How would Gandhi respond to the question posed by the Ghanaian Professor in his petition, you may ask.
One thing is for sure. Gandhi would not defend himself against the charges made against him, just as Jesus did not defend himself. Gandhi would plead guilty as charged, just as he did in the British-Indian Court during the satyagraha. Gandhji was not interested in saving his own life.
The Ghanaian professor can learn from McMaster University’s President who happens to hail from South Africa and who knows something about Gandhi and his work. In his remarks, delivered at the unveiling of a Gandhi bust on the campus in 2011, Dr. Patrick Deane quoted from Gandhi, as follows:
“A teacher who establishes rapport with the taught, becomes one with them, learns more from them than he teaches them. He who learns nothing from his disciples is, in my opinion, worthless. Whenever I talk with someone, I learn from him. I take from him more than I give him. In this way, a true teacher regards himself as a student of his students. If you will teach your pupils with this attitude, you will benefit much from them.”
These remarks, made by Gandhi in 1942 in his address to Khadi Vidyalaya students in Sevagram (India), are now a permanent part of the Gandhi Bust dedication on the McMaster University campus.
McMaster professors have no problem in relating to Gandhi’s life and work with their students.

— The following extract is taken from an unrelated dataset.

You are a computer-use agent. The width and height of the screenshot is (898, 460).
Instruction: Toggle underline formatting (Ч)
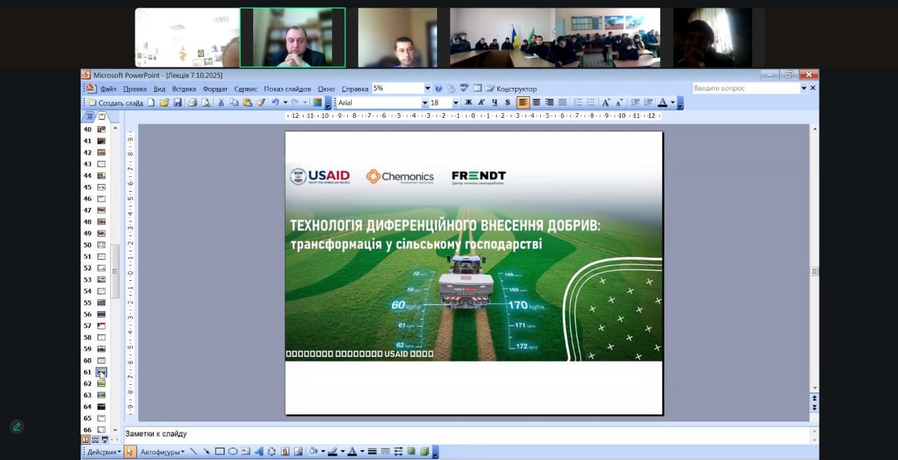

The purpose of the Gandhi Bust at McMaster, or of the Gandhi Statue at Hamilton City Hall, is not to put Gandhi on a pedestal; the purpose is to give students a real-life example to help them understand that education is not a commodity but a means of transformation and that, in this transformation, knowledge and value must come together in the service of humankind.
If “Gandhi must fall,” as the Ghanaian petitioners demand, so should all our gods and all our heroes. If Gandhi was a racist, then we are all racists.
I challenge anyone to look into the life of your own gods or heroes and see if they come clean on all counts. Look beyond the shining crowns, beyond the Nobel prizes, beyond the gold medals, and beyond the Guinness Book of Records, and you will find that there are no flawless gods and heroes.
It is simply not possible to take a human form, in the image of a god or a man, and remain untouched by the scourges of racism, sexism, hatred, and bigotry that are flying all around us. The history of humankind is a history of the struggle for freedom from hatred, and freedom from fear. If our gods and our heroes fail us, it is because we fail them. Mohandas Gandhi was no different to begin with.
I would go further and say that if you have to use a real-life example for challenging students to think about the interconnections between life and society and the role of the individual, you cannot do better than to use the example of Gandhi. Students need to learn that Gandhi’s great Experiments with Truth — real-life experiments using himself, his family and his community as his laboratory — and not the philosophy of nonviolence are his unique contribution to humankind.
My friend the late McCormack Smyth, former Dean of Atkinson College at York University, used to say that people are afraid of Gandhi. Not because they think he wants them to live simply or give everything away; they are afraid because he challenges them to examine their own life and make necessary changes.
Gandhian ideas may be controversial but, as Dr. Martin Luther King said, “Gandhi cannot be ignored”. Among the historical men and women that we know of, Gandhi stands alone in consciously experimenting with his life — an open and real-life experiment — and confessing us the results from which we can learn.
Scientist are driven by passion and precision and seek to offer simple solutions. Gandhi was driven by his conscience and conviction and gave us the simplest solution that one can ask for: “Be the change that you wish to see in the world.” And the world will take care of itself, he might have added.